Pesquisar este blog

segunda-feira, 14 de setembro de 2015

Uma nação, uma língua, uma literatura

Otto Leopoldo Winck*

O processo de aldeialização do globo – isto é, o processo de unificação cultural que começa reunindo clãs e tribos e tem por fim a consolidação de um sistema-mundo, para nos servirmos da terminologia de Immanuel Wallerstein – nem sempre foi contínuo e linear.[i] Antes da emergência das culturas nacionais, houve na Europa ocidental e central um sistema cultural relativamente homogêneo, assentado sobre os pilares da herança judaico-cristã e greco-romana. Neste vasto espaço social os intelectuais e literatos, por cima de suas diferenças étnicas e regionais, compartilhavam um repertório comum de regras e materiais. Por toda a Idade Média, as fronteiras políticas, extremamente flexíveis, porosas e retalhadas, não guardavam relação com as fronteiras muito mais amplas e nítidas desta cristandade de vocação universalista, onde o outro, ou estava do lado de fora (os muçulmanos), ou segregado em guetos (os judeus). Neste grande aldeia europeia não era incomum que alguém, nascido em Castela e morto em Bolonha, como São Domingos, fundador da ordem dos dominicanos, fizesse pregações na Dinamarca, circulasse constantemente por Roma e Paris, e mandasse seus discípulos fundarem conventos em lugares tão díspares como Inglaterra, Escandinávia, Alemanha e Polônia. Mais tarde, na Idade Moderna, essa respublica clericorum é substituída por uma respublica litterarum. O holandês Erasmo de Roterdã, por exemplo, lecionou com a mesma desenvoltura em centros como Paris, Lovaina, Veneza, Basileia e Cambridge, e em suas muitas viagens esteve inclusive em Portugal. O substrato cultural de todos os membros desta república é praticamente o mesmo. Longe de localismos, a literatura é “universal”. As cartas que trocam entre si – primeiramente em latim e depois em francês – atestam este fato. Com a emergência do nacionalismo, todavia, esta unidade se fragmenta e, em vez da Weltliteratur [literatura mundial], como pretendia Goethe, irrompem as literaturas nacionais, de modo que a literatura em alemão, em francês, em português vão se transformar aos poucos nas literaturas da Alemanha, da França, de Portugal, as quais vão contribuir na configuração dessas novas identidades nacionais.

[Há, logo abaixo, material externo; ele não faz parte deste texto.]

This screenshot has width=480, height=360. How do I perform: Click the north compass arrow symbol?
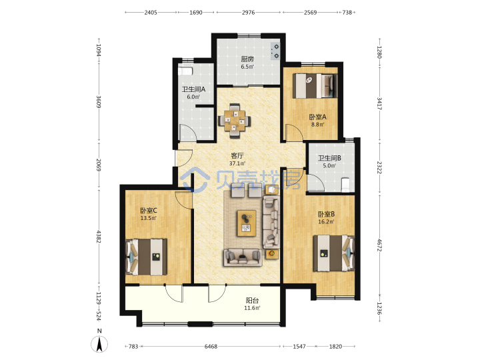coord(99,344)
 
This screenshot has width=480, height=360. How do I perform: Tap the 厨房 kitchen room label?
coord(247,59)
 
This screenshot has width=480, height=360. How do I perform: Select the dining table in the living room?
coord(235,121)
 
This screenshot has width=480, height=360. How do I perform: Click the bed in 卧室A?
coord(315,86)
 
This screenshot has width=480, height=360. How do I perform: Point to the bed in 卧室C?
coord(146,257)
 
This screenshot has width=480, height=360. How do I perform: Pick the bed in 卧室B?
coord(333,253)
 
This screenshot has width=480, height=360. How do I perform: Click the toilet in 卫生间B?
coord(345,184)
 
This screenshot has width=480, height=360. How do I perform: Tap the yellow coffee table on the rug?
coord(247,223)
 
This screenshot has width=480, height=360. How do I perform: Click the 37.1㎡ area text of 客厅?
coord(237,163)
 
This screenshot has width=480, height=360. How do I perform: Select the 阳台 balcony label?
coord(252,301)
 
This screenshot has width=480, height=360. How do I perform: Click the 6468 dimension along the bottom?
coord(211,347)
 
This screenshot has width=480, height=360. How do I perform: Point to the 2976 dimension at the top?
coord(248,13)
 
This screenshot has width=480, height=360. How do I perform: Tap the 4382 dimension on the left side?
coord(99,237)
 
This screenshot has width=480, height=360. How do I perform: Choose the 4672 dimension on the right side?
coord(379,245)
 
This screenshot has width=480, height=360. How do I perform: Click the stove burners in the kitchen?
coord(275,51)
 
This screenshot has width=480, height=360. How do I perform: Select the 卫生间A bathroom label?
coord(193,89)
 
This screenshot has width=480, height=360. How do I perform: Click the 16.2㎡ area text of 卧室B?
coord(326,221)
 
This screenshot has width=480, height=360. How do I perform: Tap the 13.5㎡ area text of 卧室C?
coord(149,218)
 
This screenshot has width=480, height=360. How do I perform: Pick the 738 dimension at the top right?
coord(347,13)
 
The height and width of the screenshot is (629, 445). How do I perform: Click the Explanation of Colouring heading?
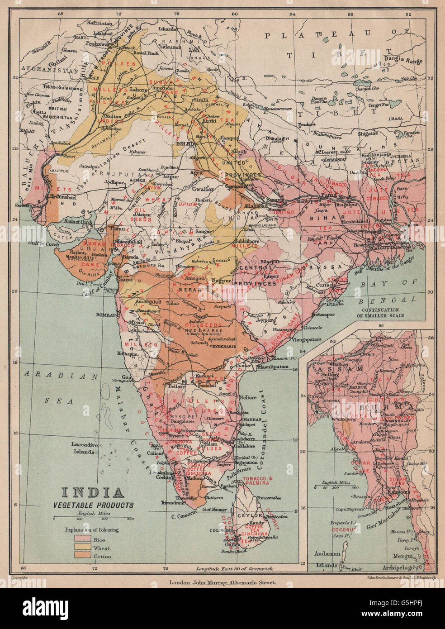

Num artigo sobre a importância das atividades literárias para a formação das nações da Europa, Itamar Even-Zohar se pergunta se a literatura não seria um fenômeno inerente à realidade europeia.[ii] A resposta não é simples. “Não há, talvez, nenhuma sociedade organizada por nós conhecida que não tenha uma espécie de ‘literatura’ (...)”.[iii] Todavia, embora as atividades literárias não sejam uma exclusividade da história europeia, ele pensa que
(...) os papéis que elas desempenharam na organização da vida europeia podem, de facto, ser únicos. Quando estes fenómenos se verificam em países não europeus durante os séculos dezanove e vinte, constata-se que não se trata de uma continuação de actividades literárias previamente existentes nesses países, mas antes de uma actividade nova, resultante do contacto com as nações europeias.[iv] 

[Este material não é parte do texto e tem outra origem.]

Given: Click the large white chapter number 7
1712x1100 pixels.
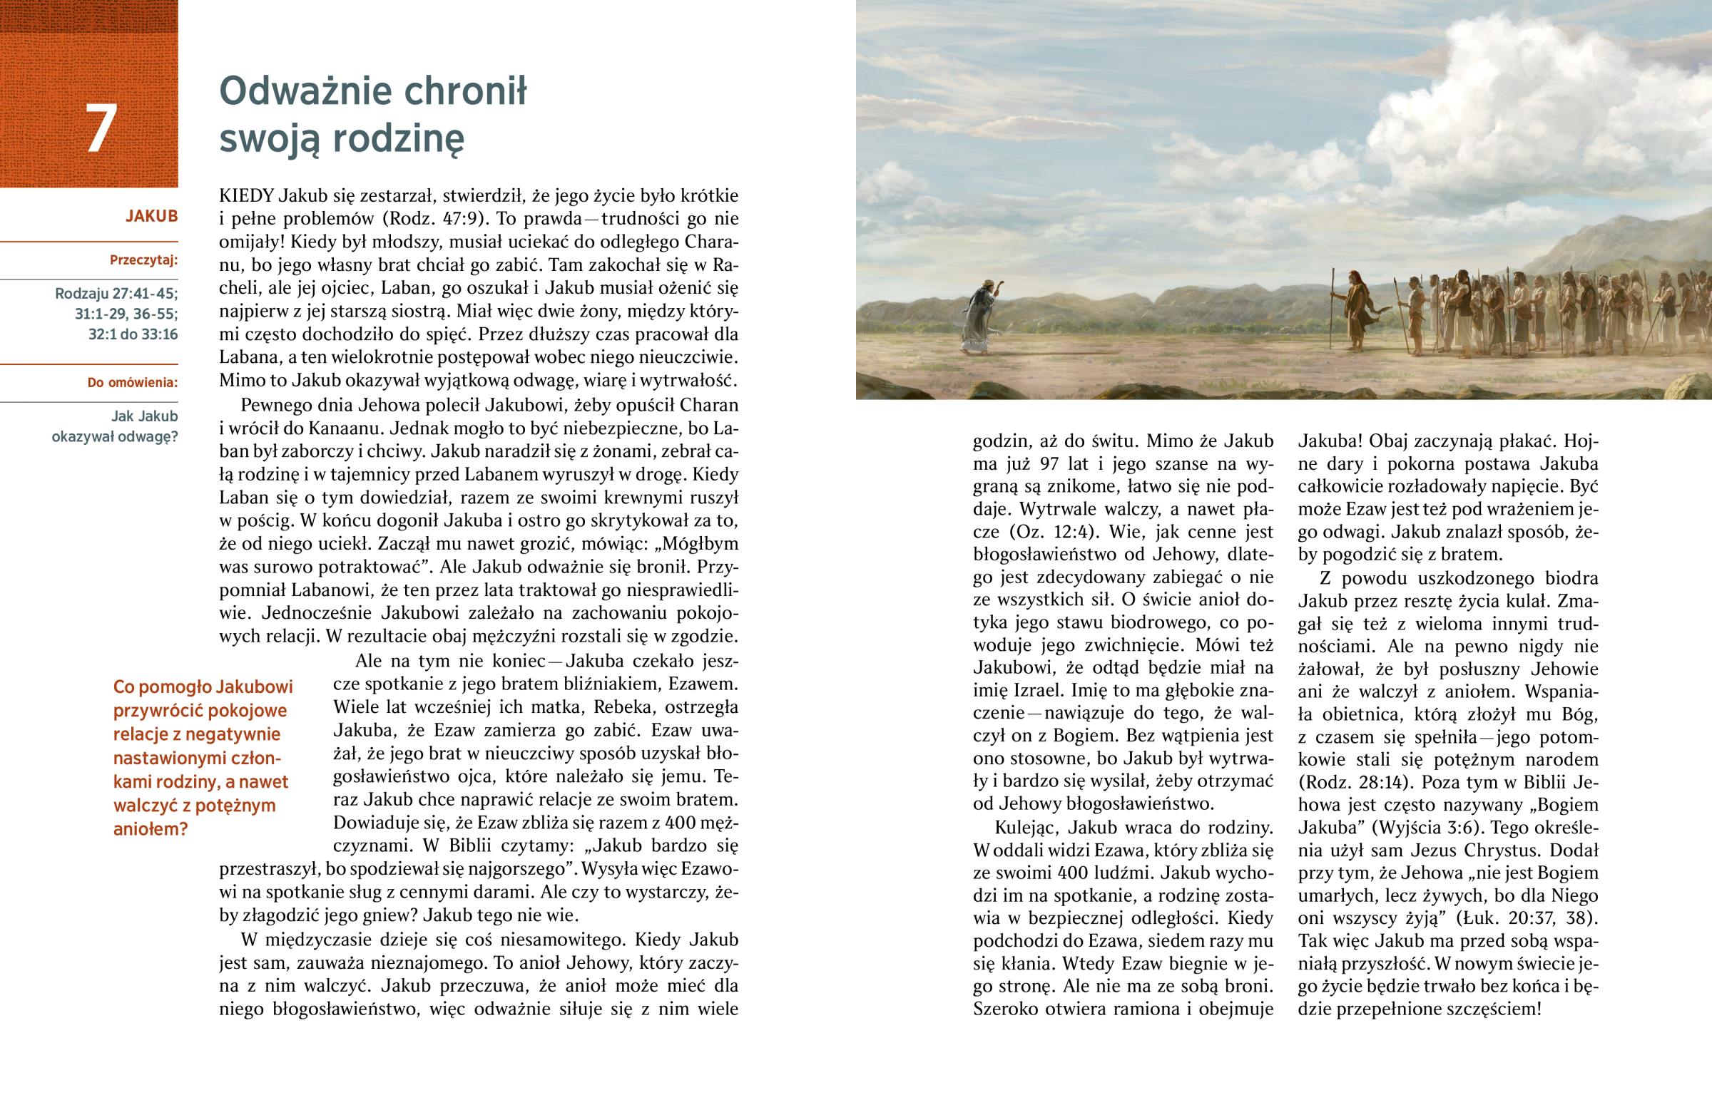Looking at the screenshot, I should tap(101, 128).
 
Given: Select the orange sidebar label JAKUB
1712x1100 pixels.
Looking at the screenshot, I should tap(151, 216).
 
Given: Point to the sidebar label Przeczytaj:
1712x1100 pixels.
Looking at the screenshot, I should tap(143, 260).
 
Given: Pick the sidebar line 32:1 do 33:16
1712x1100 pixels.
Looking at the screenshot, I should tap(133, 334).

Para compreender a origem desta função talvez única que a literatura exerceu na sociedade europeia a partir do século XVIII, é preciso retroceder não só às origens da Europa mas aos albores da própria civilização. A primeira cultura letrada de que se tem notícia floresceu entre os sumérios na Mesopotâmia, onde a relação com os textos, tanto escritos quanto recitados, desempenhou um papel de destaque. Não somente a elite tinha acesso diretamente ao repositório textual, como produtores e intépretes, mas também boa parte da população, em ocasiões festivas, tomava contato com o acervo de textos. O Código de Hammurabi, as inúmeras estelas, as minuciosas descrições dos feitos dos governantes, tudo isto, embora não possa provar a acessibilidade dos textos, demonstra sua centralidade na vida social. Ao mesmo tempo, ao estabelecer a escola como uma instituição de poder, os sumérios também criaram o cânone: um conjunto de narrativas por meio das quais o mundo era interpretado.

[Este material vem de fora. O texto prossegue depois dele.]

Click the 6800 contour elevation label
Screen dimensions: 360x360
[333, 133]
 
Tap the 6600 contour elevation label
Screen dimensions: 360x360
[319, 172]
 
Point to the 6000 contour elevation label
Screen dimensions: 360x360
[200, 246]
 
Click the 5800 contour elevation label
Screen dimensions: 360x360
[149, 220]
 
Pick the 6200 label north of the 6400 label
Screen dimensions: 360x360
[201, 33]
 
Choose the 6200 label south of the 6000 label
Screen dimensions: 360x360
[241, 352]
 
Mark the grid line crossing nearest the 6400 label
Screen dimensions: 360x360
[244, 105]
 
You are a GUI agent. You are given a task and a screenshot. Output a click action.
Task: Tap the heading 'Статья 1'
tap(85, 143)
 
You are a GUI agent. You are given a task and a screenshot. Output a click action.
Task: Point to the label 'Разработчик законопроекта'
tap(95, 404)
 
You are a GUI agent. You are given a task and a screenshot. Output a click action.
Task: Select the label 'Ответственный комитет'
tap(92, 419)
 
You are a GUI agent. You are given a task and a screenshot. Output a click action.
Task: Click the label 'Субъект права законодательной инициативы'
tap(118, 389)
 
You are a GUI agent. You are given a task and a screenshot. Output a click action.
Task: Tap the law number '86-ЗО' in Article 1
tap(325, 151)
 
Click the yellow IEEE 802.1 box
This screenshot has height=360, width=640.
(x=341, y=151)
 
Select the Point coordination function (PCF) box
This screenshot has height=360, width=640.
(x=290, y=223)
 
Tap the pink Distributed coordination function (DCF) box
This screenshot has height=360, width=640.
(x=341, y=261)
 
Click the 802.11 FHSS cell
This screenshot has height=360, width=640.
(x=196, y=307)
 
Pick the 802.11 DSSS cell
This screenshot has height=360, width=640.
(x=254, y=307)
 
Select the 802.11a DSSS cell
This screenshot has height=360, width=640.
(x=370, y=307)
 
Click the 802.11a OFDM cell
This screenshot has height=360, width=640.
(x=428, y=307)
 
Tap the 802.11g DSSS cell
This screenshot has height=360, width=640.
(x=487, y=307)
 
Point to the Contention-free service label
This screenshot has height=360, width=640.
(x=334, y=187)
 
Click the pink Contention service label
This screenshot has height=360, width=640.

Estas narrativas tornaram-se muito poderosas no momento de transmitir sentimentos de solidariedade, de pertença e, fundamentalmente, de submissão a leis e decretos, que deste modo não precisavam de ser impostos apenas através da força física. Assim, a cultura suméria foi a primeira sociedade a introduzir as actividades textuais como uma instituição indispensável, usando-a com o objectivo de criar uma coesão sócio-cultural.[v] 
As características desenvolvidas pelos sumérios são assumidas pelos povos que gradualmente os substituiram, como os acádios, os babilônios, os hititas, os assírios e uma série de tribos e cidades-estados que se espalham entre o Eufrates e o Mediterrâneo, para não falar do Egito, que se desenvolveu de uma maneira relativamente autônoma. Por conta das novas pesquisas, os laços entre essas sociedades e a Europa vão se clarificando cada vez mais. Como os próprios gregos reconhecem, o seu alfabeto tem origem fenícia. Ainda que não se tenha certeza, pode-se afirmar com alguma probabilidade, que a “literatura”, entendida aqui como atividade textual, “encontrou o seu caminho a partir da Mesopotâmia, tendo os hititas (e talvez os lúvios) como intermediários, até à cultura grega, através da qual se propagou, ao longo do tempo, às várias sociedades europeias, num processo em cadeia.”[vi] Enquanto não se pode medir o grau de coesão social produzido pela literatura nessas sociedades do Crescente Fértil, é na Grécia que se observa pela primeira vez evidências dessa função. Pode-se falar, nesse caso, com as devidas reservas, de uma viragem – ainda que ela provavelmente não tivesse ocorrido sem a invenção do alfabeto em Canaã. O repertório literário, até então propriedade de um pequeno círculo de dirigentes e de seus assessores, passa a ser partilhado por camadas mais amplas, ainda que não abarquem mais do que uma parcela da sociedade. E mais:
As actividades textuais têm agora lugar ao ar livre e não se limitam a hinos públicos ou a estelas com inscrições inacessíveis, mas alcançam uma audiência cada vez maior. Permitem inclusivamente uma certa crítica social e um tratamento menos reverente dos governantes (em particular na tragédia e na comédia). Além disso, as histórias dos tempos passados formam gradualmente um cânone amplamente aceite e convertem-se em elementos básicos de ensino e de auto-diferenciação para grupos cada vez mais amplos. (...)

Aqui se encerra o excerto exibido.